- **Brief**
Where the line containing "The height and" appears, start repeating, and continue exactly through the last line below, adding nothing. Include no pictures.

- **Data for the task**
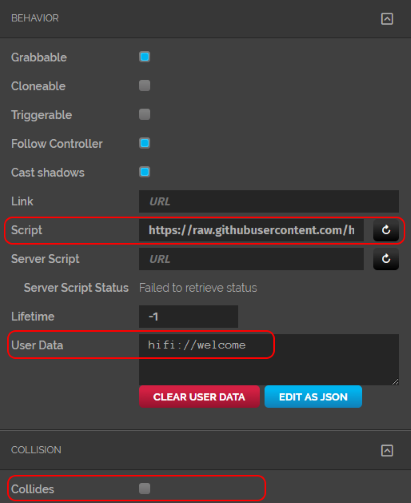Collapse the Behavior section

pyautogui.click(x=387, y=19)
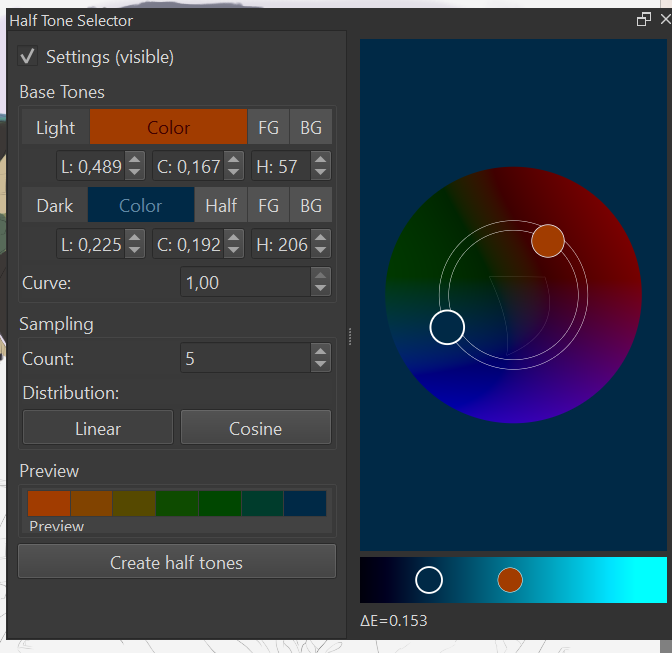This screenshot has height=653, width=672.
Task: Select Linear distribution
Action: click(98, 428)
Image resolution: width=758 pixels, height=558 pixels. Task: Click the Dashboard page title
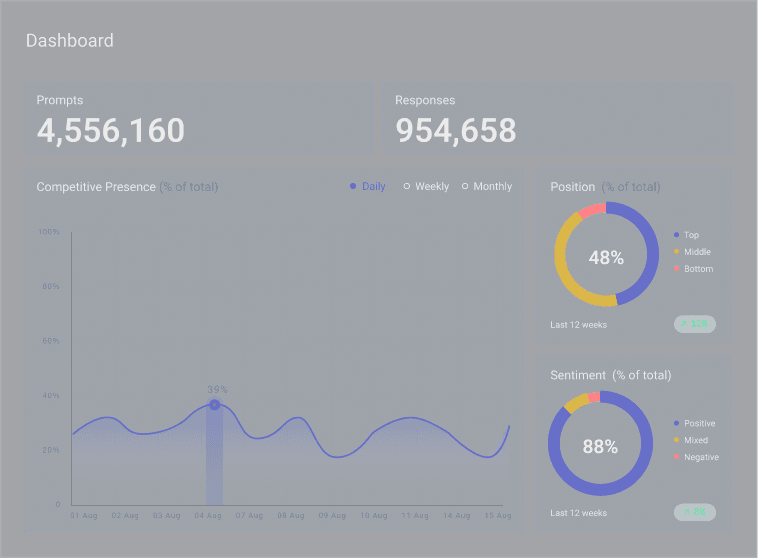point(70,41)
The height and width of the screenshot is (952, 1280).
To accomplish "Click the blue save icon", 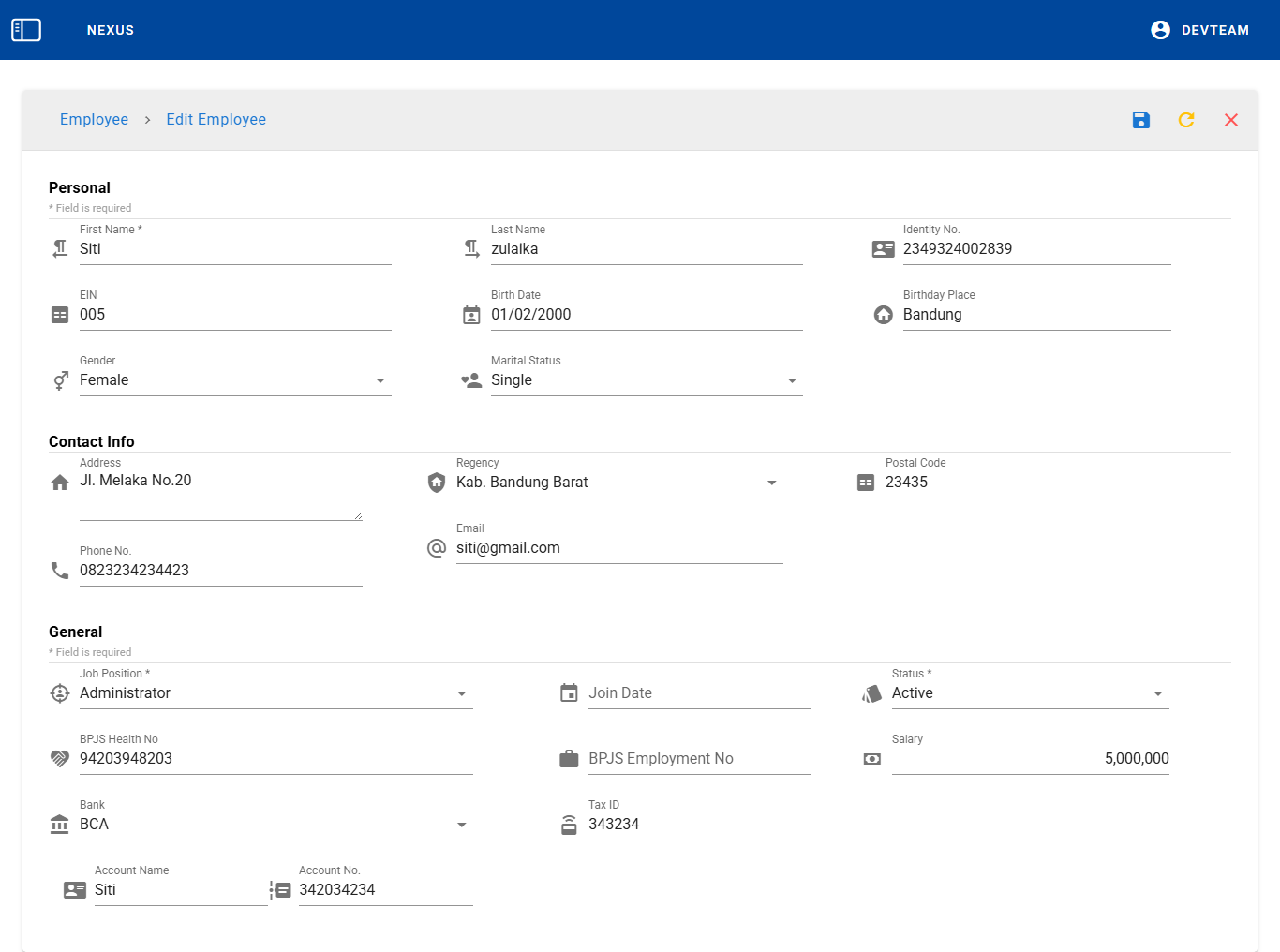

- **Written answer**
The height and width of the screenshot is (952, 1280).
To accomplish "Click the blue save icon", 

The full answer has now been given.